Die Apostolischen Konstitutionen sind eine aus acht Bänden bestehende Sammlung von unabhängigen aber nahe verwandten Abhandlungen aus dem späten vierten Jahrhundert. Sie behandeln Gottesdienst, Kirchenordnung und Lehre der frühen Kirche. Sie sind angeblich das Werk der Zwölf Apostel, deren Instruktionen von Clemens von Rom gesammelt und überliefert sein sollen.

Es handelt sich um eine Art Handbuch für Geistliche und bis zu einem gewissen Grad auch für Laien.
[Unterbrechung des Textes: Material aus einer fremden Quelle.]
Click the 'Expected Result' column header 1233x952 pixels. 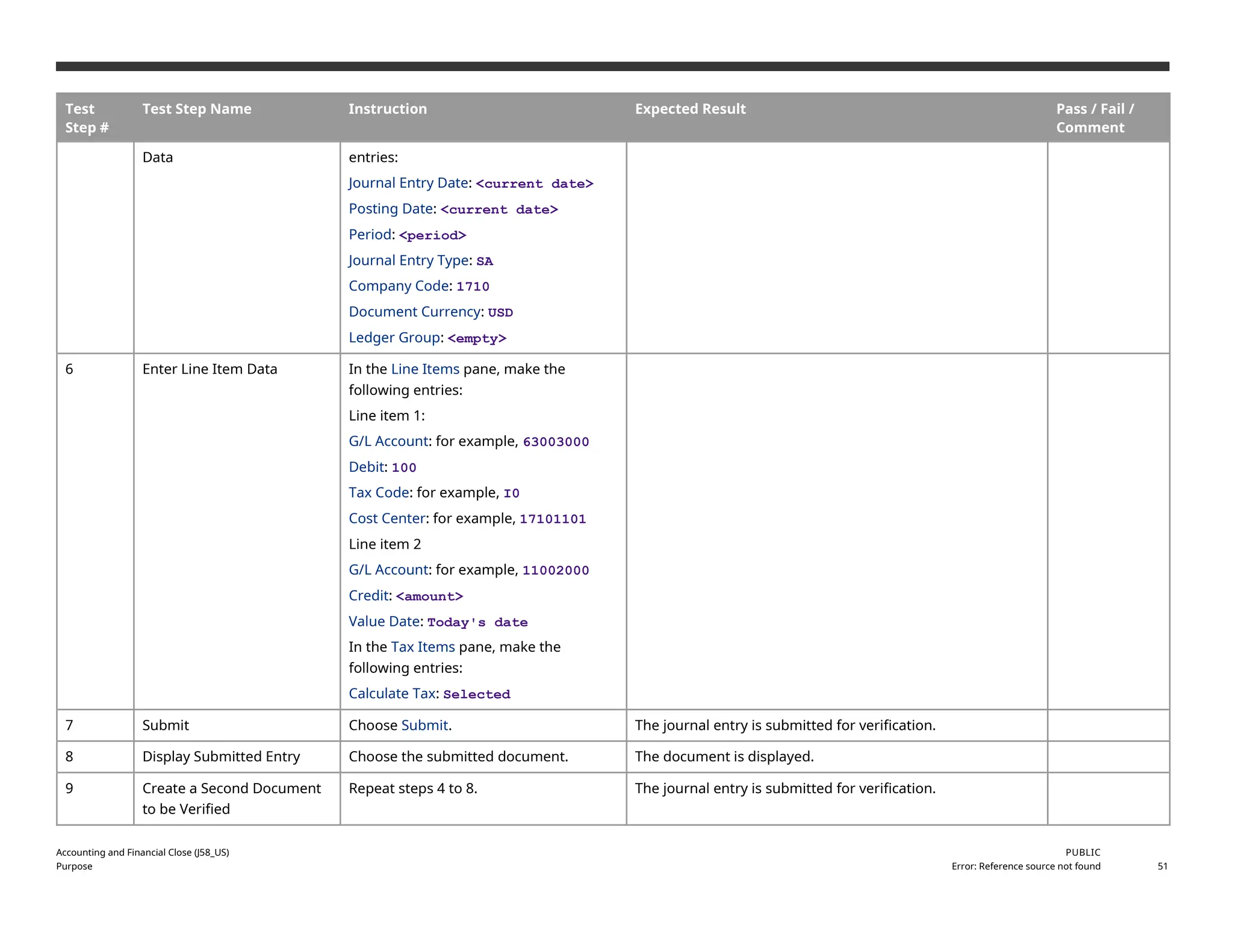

Die letzten beiden Bücher der Konstitutionen basieren auf der Didache („Lehre der zwölf Apostel“). Wo bekannt, wurden sie allgemein sehr hoch geschätzt und dienten vielfach als Basis für kirchliche Gesetzgebung.
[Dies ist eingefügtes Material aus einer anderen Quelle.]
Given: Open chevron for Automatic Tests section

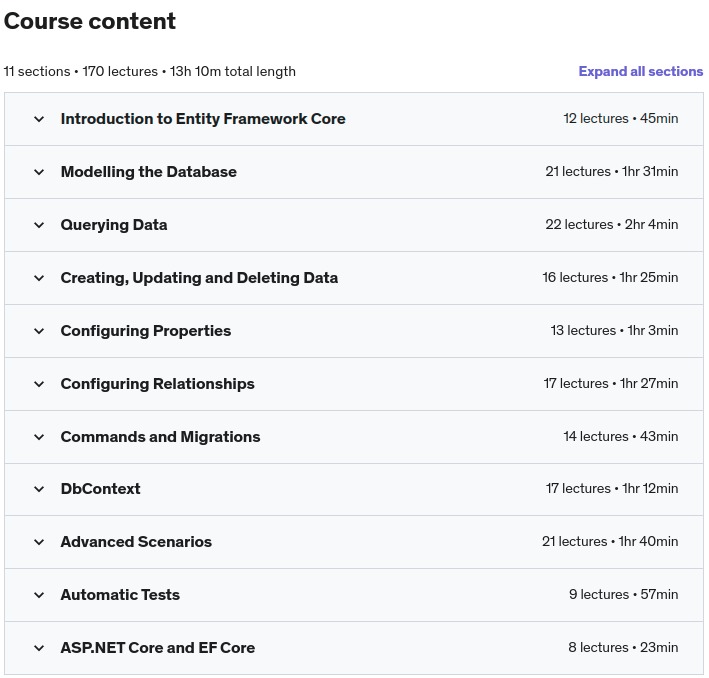Looking at the screenshot, I should tap(39, 595).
Heute sind sie als historische Dokumente von höchstem Wert als Quelle für die moralischen und religiösen Umstände und die liturgischen Bräuche des dritten und vierten Jahrhunderts. Da die Schriften einen Einblick in das Leben der frühen Kirche bieten, waren sie für die Liturgiereform im Rahmen des Zweiten Vatikanischen Konzils bedeutsam.